■ **Exercise aim**: Where does the string "header" occur in the records below? Copy every line that holds it.

·····

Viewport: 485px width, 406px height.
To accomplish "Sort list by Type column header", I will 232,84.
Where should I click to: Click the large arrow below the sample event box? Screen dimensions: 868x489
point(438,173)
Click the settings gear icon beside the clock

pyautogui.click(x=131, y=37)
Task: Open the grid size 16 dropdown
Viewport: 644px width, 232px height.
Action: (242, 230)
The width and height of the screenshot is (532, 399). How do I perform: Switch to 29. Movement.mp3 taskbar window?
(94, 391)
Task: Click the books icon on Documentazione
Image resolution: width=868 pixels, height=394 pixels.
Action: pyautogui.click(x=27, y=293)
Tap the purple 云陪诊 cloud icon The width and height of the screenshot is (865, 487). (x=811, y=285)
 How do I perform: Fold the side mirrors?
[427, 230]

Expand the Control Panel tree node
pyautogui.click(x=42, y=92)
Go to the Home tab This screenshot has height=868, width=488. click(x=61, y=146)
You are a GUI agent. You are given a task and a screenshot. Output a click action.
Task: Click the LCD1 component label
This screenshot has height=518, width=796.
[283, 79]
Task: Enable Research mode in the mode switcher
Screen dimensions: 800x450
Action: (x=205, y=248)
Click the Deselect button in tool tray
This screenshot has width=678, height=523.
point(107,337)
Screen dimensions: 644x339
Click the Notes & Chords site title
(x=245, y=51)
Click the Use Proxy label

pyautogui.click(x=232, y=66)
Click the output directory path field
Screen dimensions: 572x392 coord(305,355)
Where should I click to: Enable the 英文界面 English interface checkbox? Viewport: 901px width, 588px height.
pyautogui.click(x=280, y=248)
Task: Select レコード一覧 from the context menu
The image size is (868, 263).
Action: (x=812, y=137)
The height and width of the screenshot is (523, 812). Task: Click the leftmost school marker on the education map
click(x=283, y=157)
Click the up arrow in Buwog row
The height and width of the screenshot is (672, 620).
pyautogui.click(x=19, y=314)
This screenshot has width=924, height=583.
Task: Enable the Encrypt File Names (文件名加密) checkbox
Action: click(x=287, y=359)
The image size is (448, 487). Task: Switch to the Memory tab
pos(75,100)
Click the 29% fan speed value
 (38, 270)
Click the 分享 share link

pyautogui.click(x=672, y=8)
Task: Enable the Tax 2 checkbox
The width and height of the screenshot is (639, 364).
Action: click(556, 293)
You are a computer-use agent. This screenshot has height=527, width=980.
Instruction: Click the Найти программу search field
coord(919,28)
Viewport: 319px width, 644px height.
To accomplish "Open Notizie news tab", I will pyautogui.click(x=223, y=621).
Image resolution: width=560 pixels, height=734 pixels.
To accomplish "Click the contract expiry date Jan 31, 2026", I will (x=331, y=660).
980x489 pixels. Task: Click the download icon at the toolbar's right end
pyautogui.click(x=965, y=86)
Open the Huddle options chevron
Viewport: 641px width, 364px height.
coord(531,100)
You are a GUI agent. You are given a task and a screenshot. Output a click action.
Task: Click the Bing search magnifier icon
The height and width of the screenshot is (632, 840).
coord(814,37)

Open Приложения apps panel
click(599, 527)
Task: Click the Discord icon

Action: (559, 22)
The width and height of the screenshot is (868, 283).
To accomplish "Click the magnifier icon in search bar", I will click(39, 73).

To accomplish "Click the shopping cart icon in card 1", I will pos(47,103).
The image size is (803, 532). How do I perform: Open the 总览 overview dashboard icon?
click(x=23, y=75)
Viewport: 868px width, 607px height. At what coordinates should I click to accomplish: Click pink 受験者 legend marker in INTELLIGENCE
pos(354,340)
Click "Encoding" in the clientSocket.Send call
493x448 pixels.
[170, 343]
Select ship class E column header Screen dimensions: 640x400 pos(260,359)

·····

■ **Response to the exercise**:
To accomplish "Sort list by Type column header", I will 232,84.
Select ship class E column header Screen dimensions: 640x400 pos(260,359)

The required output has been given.